Public Class Methods

anchor

configure( options=nil )

Configurability API – configure the parser with the 'mimeparser' section of the config:

bufsize: the size of the buffer (in bytes) to use when reading the document. Larger sizes use more heap, but are faster.
spooldir: the directory to spool file upload parts to.

# File lib/strelka/multipartparser.rb, line 77
def self::configure( options=nil )
        if options
                self.log.debug "Configuring the %p: %p" % [ self, options ]
                self.bufsize  = Integer( options[:bufsize] )   || CONFIG_DEFAULTS[:bufsize]
                self.spooldir = Pathname( options[:spooldir] ) || CONFIG_DEFAULTS[:spooldir]
        else
                self.log.debug "Configuring %p with defaults: %p" % [ self, CONFIG_DEFAULTS ]
                self.bufsize  = CONFIG_DEFAULTS[:bufsize]
                self.spooldir = CONFIG_DEFAULTS[:spooldir]
        end
end

anchor

new( io, boundary )

Create a new Strelka::MultipartMimeParser

# File lib/strelka/multipartparser.rb, line 91
def initialize( io, boundary )
        io        = StringIO.new( io ) unless io.respond_to?( :read )
        boundary  = '--' + boundary # unless boundary.start_with?( '--' )

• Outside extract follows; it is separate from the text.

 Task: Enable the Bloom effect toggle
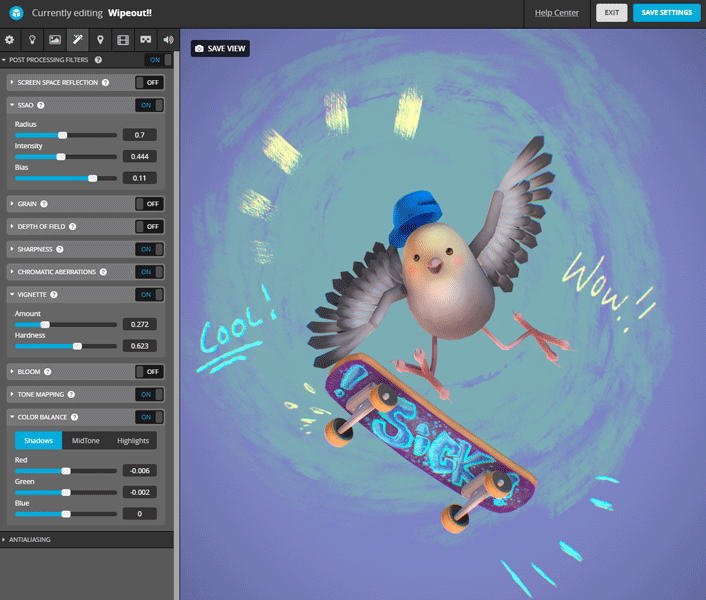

        @bufsize  = self.class.bufsize || CONFIG_DEFAULTS[:bufsize]
        @spooldir = self.class.spooldir || CONFIG_DEFAULTS[:spooldir]
        @io       = io
        @boundary = boundary
        @fields   = {}
        @buffer   = ''

        # Ensure that the buffer can contain at least a whole boundary,
        # otherwise we can't scan for it.
        @bufsize  = @boundary.bytesize * 1.5 if @bufsize < @boundary.bytesize * 1.5
        @spooldir.mkpath
end

Public Instance Methods

anchor

bufsize()

The configured buffer size to use when parsing

# File lib/strelka/multipartparser.rb, line 64
singleton_attr_accessor :bufsize

anchor

parse()

Parse the form data from the IO and return it as a Hash.

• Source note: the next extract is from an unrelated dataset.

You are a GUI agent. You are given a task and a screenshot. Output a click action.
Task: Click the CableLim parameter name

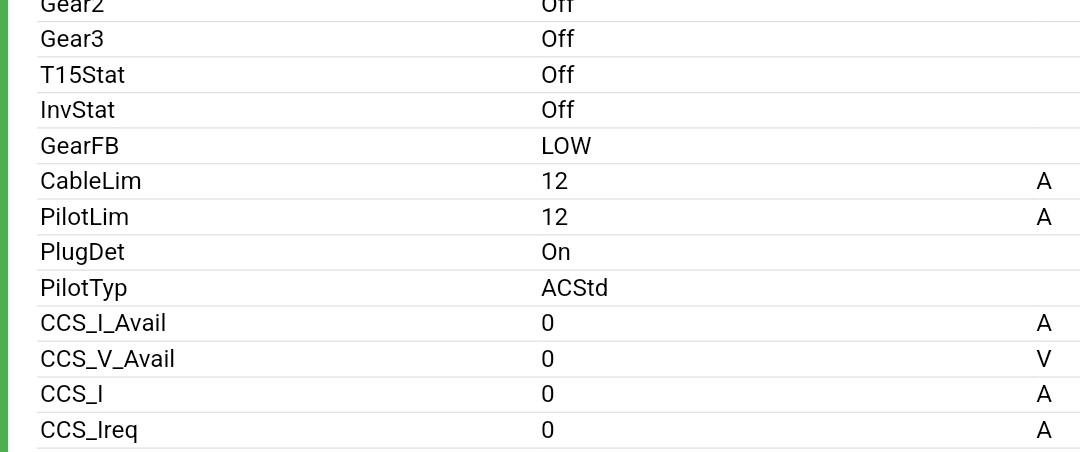click(x=91, y=181)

# File lib/strelka/multipartparser.rb, line 121
def parse
        self.log.debug "Starting parse: %p" % [ self ]

        # Strip off the initial boundary
        self.strip_boundary or
                raise Strelka::ParseError, "No initial boundary"

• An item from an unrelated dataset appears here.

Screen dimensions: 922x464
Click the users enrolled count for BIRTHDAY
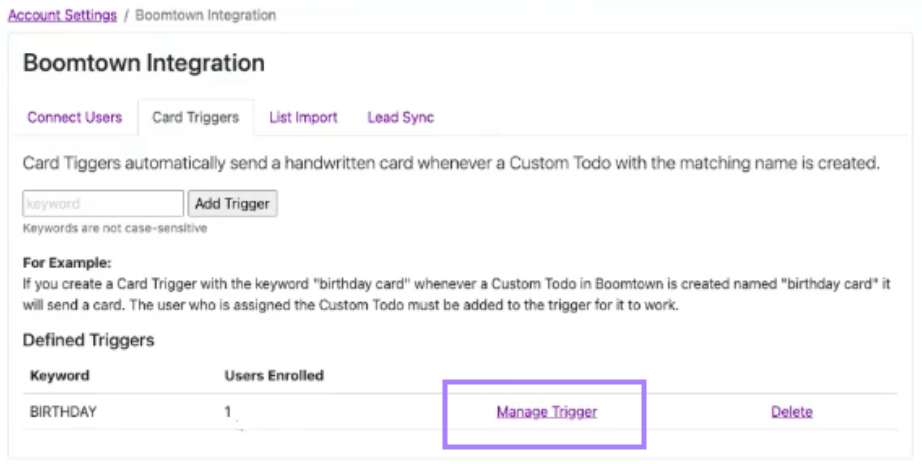(x=228, y=411)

        # Now scan until we see the ending boundary (the one with the trailing '--')
        self.scan_part until @buffer.start_with?( '--' )

        self.log.debug "Finished parse. %d fields" % [ self.fields.length ]
        return self.fields
end

anchor

spooldir()

The configured spool directory for storing attachments

# File lib/strelka/multipartparser.rb, line 68
singleton_attr_accessor :spooldir

Protected Instance Methods

anchor

read_at_least( bytecount )

Read at least bytecount bytes from the io, appending the data onto the buffer.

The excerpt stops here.